Parlons numérisation: en quoi peut-elle être favorable à la qualité?
La numérisation a un grand potentiel. Dans la médecine en générale et pour la qualité de la médecine en particulier. En effet, la qualité passe tout d’abord par la transparence. Et pour obtenir cette transparence, nous devons pouvoir saisir, évaluer et comparer des données correspondantes. Prenons le seul exemple du dossier électronique du patient afin de mettre en lumière tout le potentiel qu’il recèle. Si l’on parvenait enfin à le réaliser de manière correcte, cela constituerait un grand pas en faveur de la numérisation. Si les fournisseurs de prestations étaient en réseau, il y aurait une perte d’informations nettement moindre. Il en résulterait aussi un atout immédiat au quotidien et une base de données pour monitorer la qualité et l’améliorer.

Qu’est-ce que cela signifie concrètement pour les patients?

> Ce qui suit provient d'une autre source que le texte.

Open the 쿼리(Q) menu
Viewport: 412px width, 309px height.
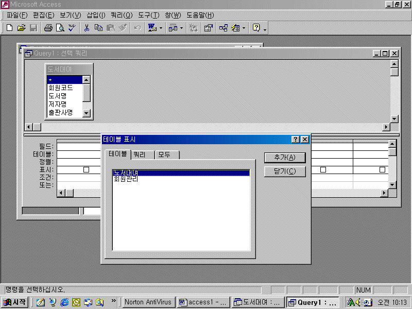coord(121,15)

Prenons par exemple une personne en traitement auprès de plusieurs médecins, un médecin de famille, une spécialiste, et dans certains cas, avec un séjour à l’hôpital. Ces trois fournisseurs de prestations prescrivent des médicaments. Il se peut que personne n’ait une vue d’ensemble complète sur les médicaments pris par le patient. En plus d’être inefficace, c’est aussi dangereux, car des complications peuvent survenir, qui occasionnent alors d’autres coûts. Le dossier du patient améliorerait donc la qualité et contribuerait à réduire les coûts.

Cela semble simple, en fait.
En principe, oui. Mais il n’a pour l’heure pas réussi à s’imposer.

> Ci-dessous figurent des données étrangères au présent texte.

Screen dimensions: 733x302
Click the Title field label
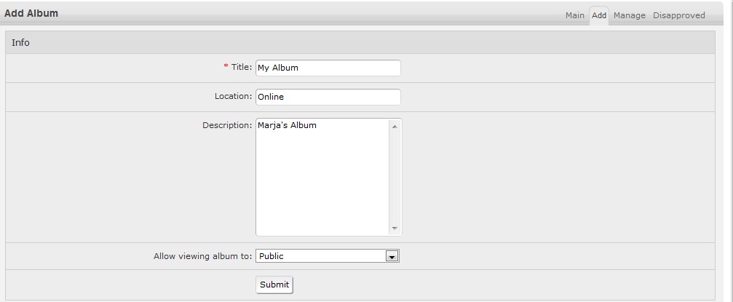coord(241,68)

La médecine est une branche portée sur l’innovation. Les partenaires tarifaires et le législateur sont quant à eux à la traîne. Comment évolue-t-on dans ce champ de tension?
Nous sommes au beau milieu. Il va de soi que nous le ressentons. Le nouveau tarif médical, Tardoc, en est le parfait exemple. Un nouveau tarif dynamique revêt une importance capitale, car l’évolution tarifaire est étroitement liée à la qualité. Le nouveau tarif élimine des incitations erronées et indemnise de manière équitable et juste les prestations requises.